Il 17/05/2021 18:12, Henrik K ha scritto:
On Mon, May 17, 2021 at 03:02:57PM +0200, Marco wrote:
So I have to add the accented character literally.
I can't understand why. Are there any limitation in Hashbl plugin with UTF8?
Maybe I have misunderstood something.
SA doesn't support UTF8 regex. It's just matching plain byte strings.
Depends on normalize_charset setting too, for best compatibility you should
match both latin and utf-8 raw byte variants: ü -> (?:\xfc|\xc3\xbc)
https://cwiki.apache.org/confluence/display/SPAMASSASSIN/WritingRulesAdvanced
Hello Henrik,
thank you for the hints. I didn't realized that SA doesn't support
UTF8 regex. Well. As you suggest, I would like to write rules coding
independent in order to avoid surprises.

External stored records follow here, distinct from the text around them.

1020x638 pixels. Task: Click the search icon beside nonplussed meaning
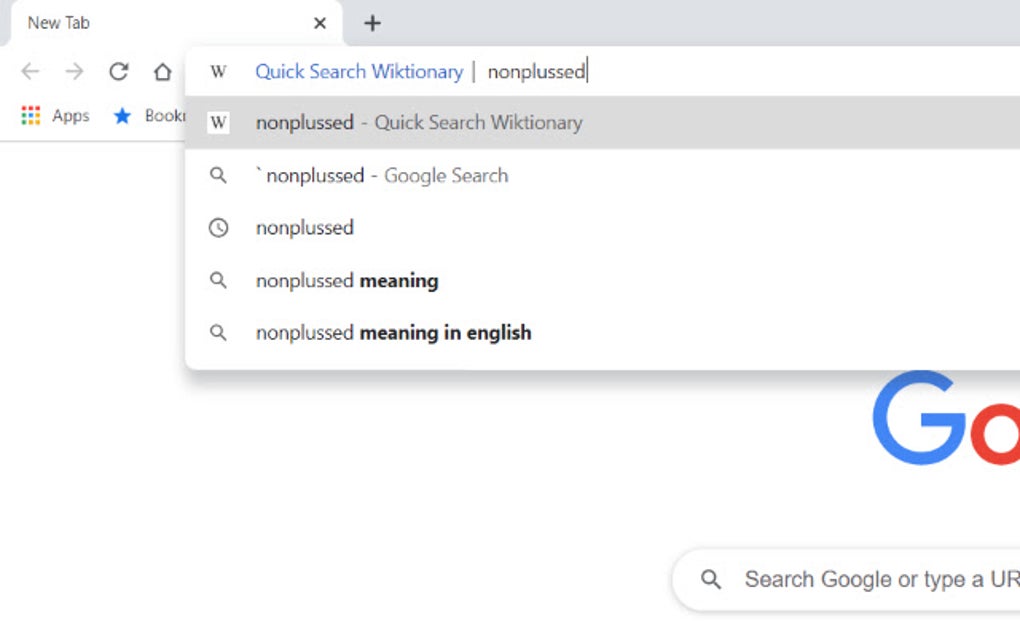(x=218, y=280)
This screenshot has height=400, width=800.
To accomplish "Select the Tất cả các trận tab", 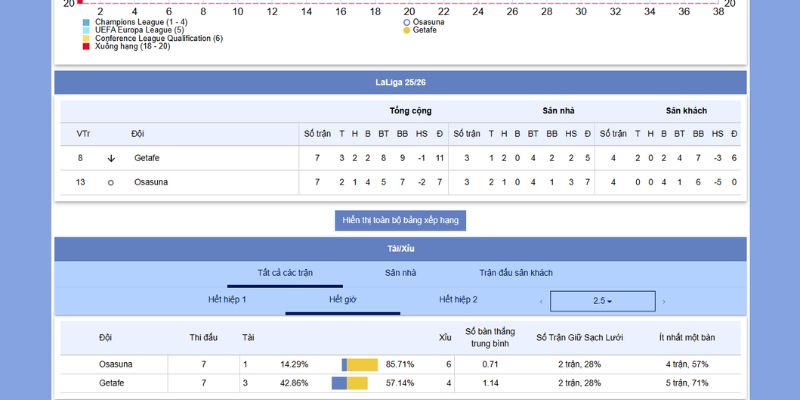I will point(285,273).
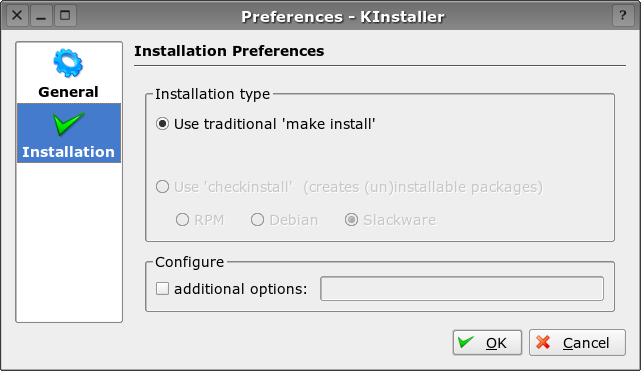
Task: Click the Preferences - KInstaller title bar
Action: point(343,16)
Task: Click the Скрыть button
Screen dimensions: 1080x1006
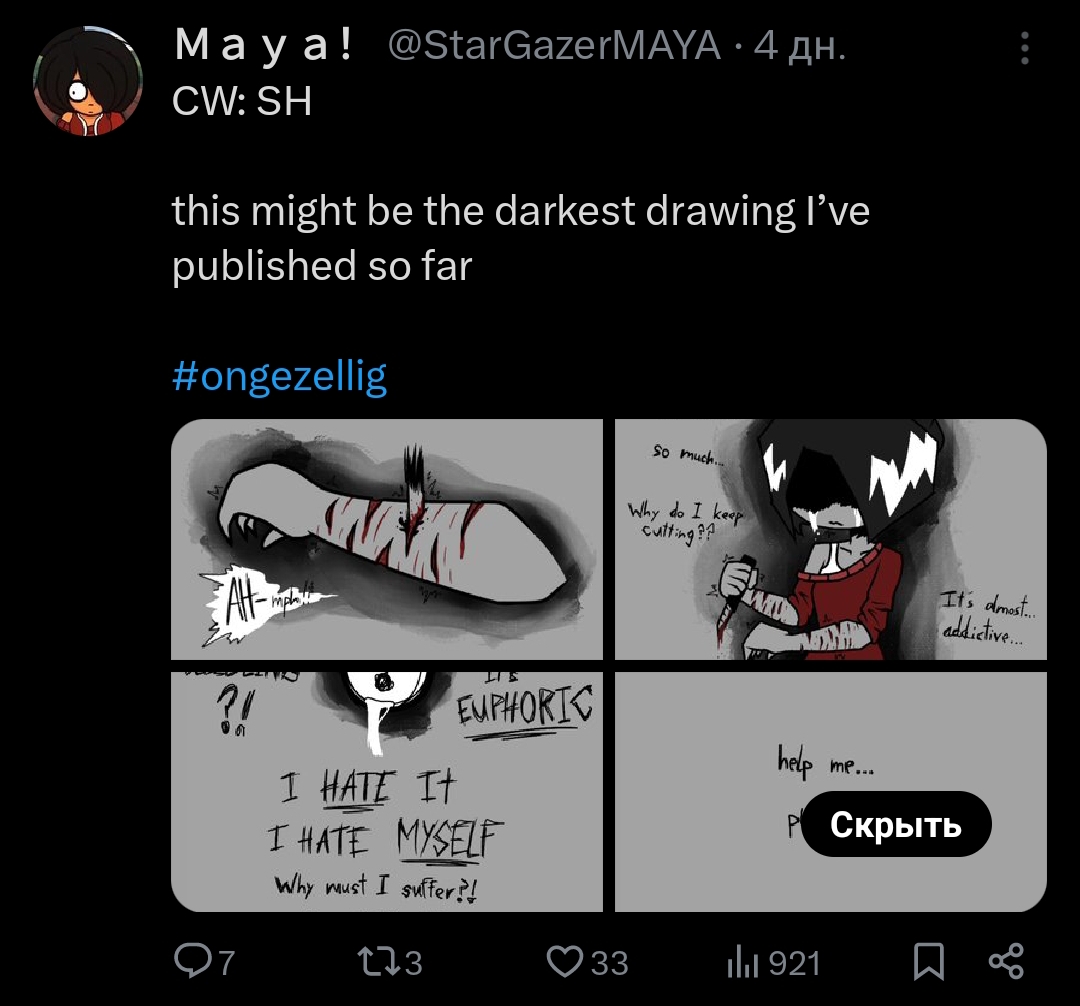Action: click(895, 824)
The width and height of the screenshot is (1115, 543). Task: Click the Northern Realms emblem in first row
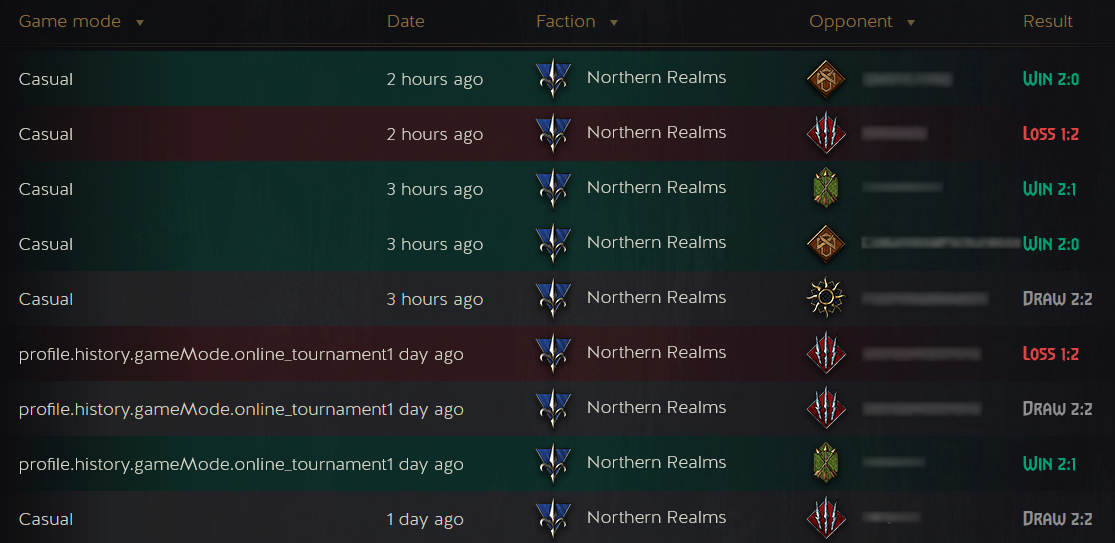click(x=553, y=78)
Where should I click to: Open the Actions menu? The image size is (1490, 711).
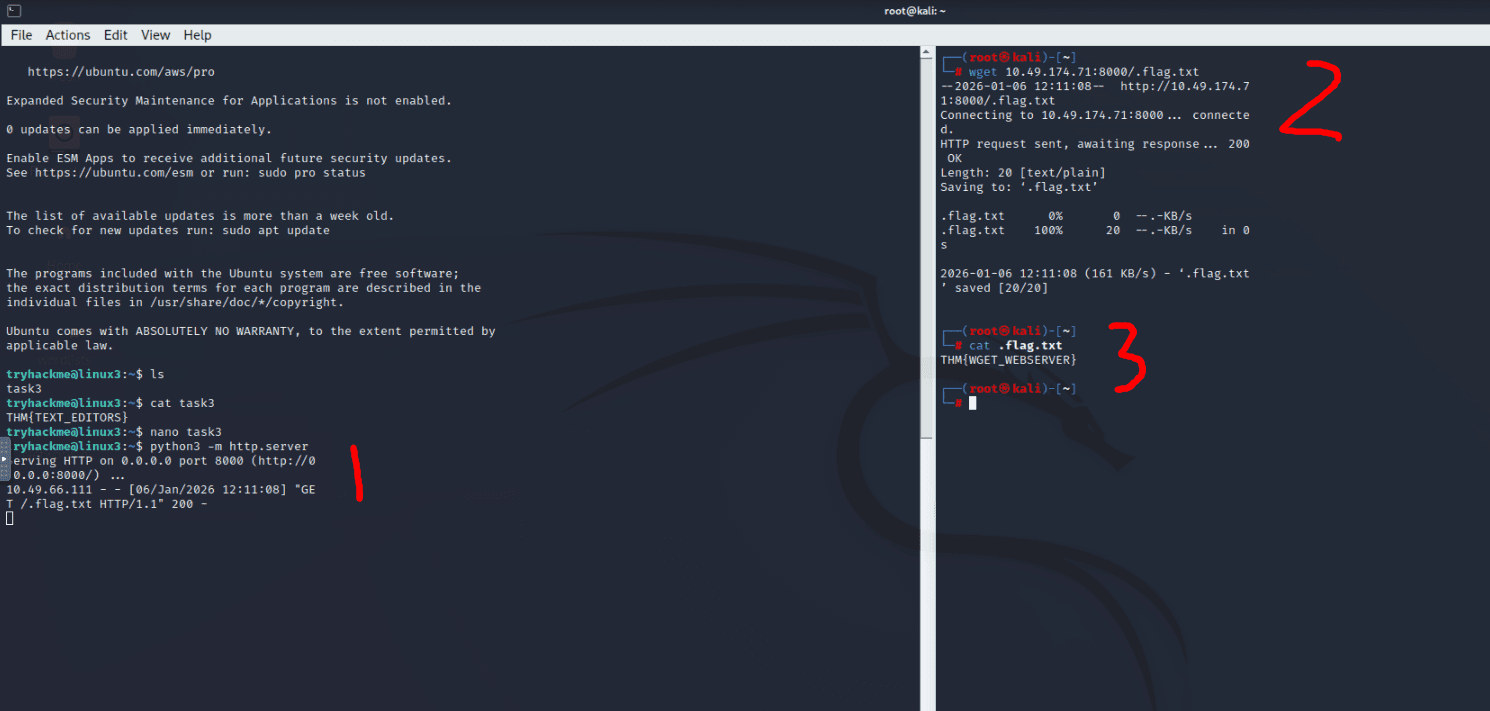[68, 35]
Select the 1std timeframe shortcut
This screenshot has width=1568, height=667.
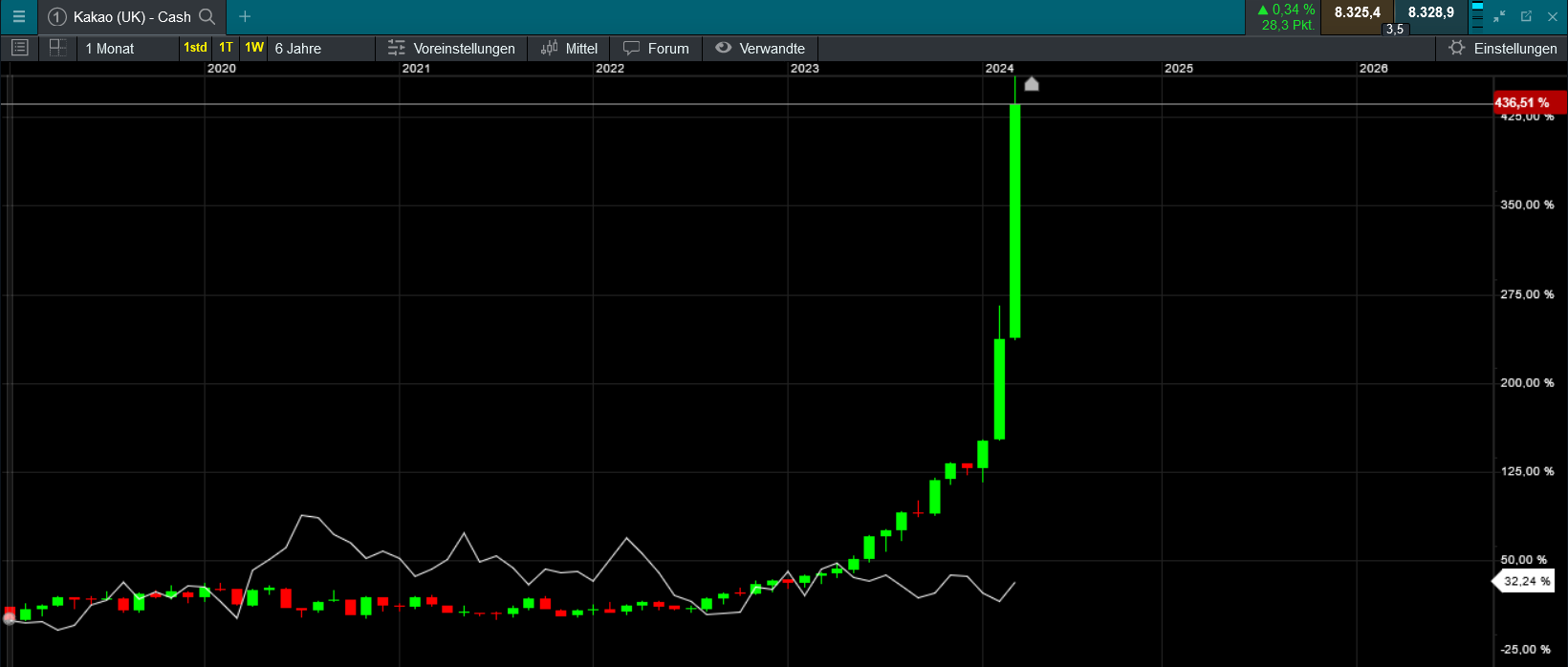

I tried, it doesn't work...
I have normalize_charset 1.
My text body is "Ciao, è proprio eccoci là si fa\nciao"
With
([\d\S\x{00E0}\x{c3a0}\x{00E8}\x{c3a8}\x{00EC}\x{c3ac}\x{00F2}\x{c3b2}\x{00F9}\x{c3b9}\x{00C0}\x{c380}\x{00C8}\x{c388}\x{00CC}\x{c38c}\x{00D2}\x{c392}\x{00D9}\x{c399}]+)
I see:
dbg: HashBL: __HASHBL_III_SPAM3: matches found: 'ciao,', 'è', 'proprio',
'eccoci', 'l▒', 'si', 'fa', 'ciao'
'là' seems to have bad encoded as 'l▒', so the hash doesn't match.
If I write the characters literally:
([\d\Sàèìòù]+)
I see:
dbg: HashBL: __HASHBL_III_SPAM3: matches found: 'ciao,', 'è', 'proprio',
'eccoci', 'là', 'si', 'fa', 'ciao'
Now 'là' is encoded correctly and the hash matches.
Thank you very much
Kind Regards
Marco